Atlas/Makalu
N° 10
Makalu
The black pyramid.
Difficulty 10/10
Elevation
8,485m
27,838 ft
First Ascent
1955
Lionel Terray, Jean Couzy
Best Season
April–May / September–October
Summit Days
55–70 days
Fatality Rate
~22%
Permits
Required
Overview
The fifth-highest mountain on Earth, 8,485 metres, twenty kilometres east of Everest. Makalu is a four-sided pyramid — a near-perfect geometric form rising from the surrounding ridges with a clarity that makes it instantly identifiable from any direction. The name comes from the Sanskrit Mahā Kāla — "great black" — a reference to the dark rock that dominates the upper mountain when seen from a distance.

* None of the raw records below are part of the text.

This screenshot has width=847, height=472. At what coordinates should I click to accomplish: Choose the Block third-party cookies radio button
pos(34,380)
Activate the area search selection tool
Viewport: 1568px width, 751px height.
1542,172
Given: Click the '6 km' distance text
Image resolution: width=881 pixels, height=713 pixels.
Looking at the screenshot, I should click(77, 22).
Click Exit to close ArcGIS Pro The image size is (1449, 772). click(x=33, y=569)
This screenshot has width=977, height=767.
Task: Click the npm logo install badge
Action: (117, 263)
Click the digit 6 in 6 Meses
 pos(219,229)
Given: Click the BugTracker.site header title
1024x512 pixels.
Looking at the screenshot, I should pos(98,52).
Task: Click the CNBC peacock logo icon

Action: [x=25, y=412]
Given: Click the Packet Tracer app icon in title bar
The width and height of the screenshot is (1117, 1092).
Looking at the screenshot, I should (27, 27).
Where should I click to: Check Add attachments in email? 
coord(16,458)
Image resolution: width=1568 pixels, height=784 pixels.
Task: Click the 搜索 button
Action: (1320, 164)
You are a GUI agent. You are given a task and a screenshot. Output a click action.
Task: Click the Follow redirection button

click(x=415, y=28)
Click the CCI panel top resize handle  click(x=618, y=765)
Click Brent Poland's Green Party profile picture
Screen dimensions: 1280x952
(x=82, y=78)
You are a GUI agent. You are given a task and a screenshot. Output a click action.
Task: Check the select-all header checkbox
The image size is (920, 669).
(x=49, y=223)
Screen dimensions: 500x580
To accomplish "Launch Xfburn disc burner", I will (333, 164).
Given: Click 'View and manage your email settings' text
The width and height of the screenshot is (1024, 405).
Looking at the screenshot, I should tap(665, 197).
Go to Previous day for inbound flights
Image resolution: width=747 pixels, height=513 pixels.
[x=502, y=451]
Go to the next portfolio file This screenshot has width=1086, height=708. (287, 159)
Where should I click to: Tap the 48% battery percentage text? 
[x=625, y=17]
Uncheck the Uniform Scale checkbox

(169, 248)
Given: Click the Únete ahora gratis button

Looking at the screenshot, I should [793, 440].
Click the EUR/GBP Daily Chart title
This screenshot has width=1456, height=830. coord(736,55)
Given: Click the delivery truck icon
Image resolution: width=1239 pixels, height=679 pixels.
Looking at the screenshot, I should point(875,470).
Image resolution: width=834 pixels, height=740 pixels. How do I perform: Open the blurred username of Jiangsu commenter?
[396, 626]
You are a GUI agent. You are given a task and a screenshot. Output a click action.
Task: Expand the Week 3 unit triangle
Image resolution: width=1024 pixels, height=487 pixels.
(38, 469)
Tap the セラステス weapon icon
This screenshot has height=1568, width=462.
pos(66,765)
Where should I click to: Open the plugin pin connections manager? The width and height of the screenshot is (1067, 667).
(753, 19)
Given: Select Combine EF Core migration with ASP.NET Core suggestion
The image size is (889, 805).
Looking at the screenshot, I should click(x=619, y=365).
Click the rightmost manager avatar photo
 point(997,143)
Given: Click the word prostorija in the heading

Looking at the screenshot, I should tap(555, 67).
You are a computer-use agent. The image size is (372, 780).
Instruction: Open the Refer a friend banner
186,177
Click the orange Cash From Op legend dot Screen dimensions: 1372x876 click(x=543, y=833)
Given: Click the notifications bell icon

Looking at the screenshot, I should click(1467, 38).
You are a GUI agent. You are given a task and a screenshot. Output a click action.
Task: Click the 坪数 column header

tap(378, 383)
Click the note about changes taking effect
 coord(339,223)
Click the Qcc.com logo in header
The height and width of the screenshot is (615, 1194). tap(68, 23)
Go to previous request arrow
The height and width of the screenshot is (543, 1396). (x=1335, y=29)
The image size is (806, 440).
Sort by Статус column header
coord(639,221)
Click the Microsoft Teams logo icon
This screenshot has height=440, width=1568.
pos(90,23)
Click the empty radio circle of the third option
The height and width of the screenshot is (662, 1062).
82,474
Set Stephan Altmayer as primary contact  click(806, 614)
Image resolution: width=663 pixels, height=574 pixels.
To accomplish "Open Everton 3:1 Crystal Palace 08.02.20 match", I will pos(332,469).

The first ascent was made in 1955 by a French expedition led by Jean Franco. Lionel Terray and Jean Couzy reached the summit on May 15. By the time of the second summit attempt three days later, every climber who had tried — nine in total — had reached the top. It remains one of the cleanest first-ascent expeditions in the history of high-altitude climbing. No deaths. No major incidents. A team that arrived prepared and executed.
What makes Makalu difficult is not the standard route but the mountain's character. The summit pyramid above 8,000 metres requires technical climbing on rock and steep ice — more sustained difficulty than any other 8000er via its standard line. The fatality rate is approximately 22 percent. The weather pattern, similar to Kangchenjunga's, is among the worst in the range.
The West Pillar, climbed first in 1971 by another French team, is one of the great alpine routes in the Himalaya — a continuous granite buttress rising 2,500 metres to the summit. It has been climbed only a handful of times since. Makalu does not attract the volume of attempts that Everest and Cho Oyu do. Those who come are climbers in the older sense.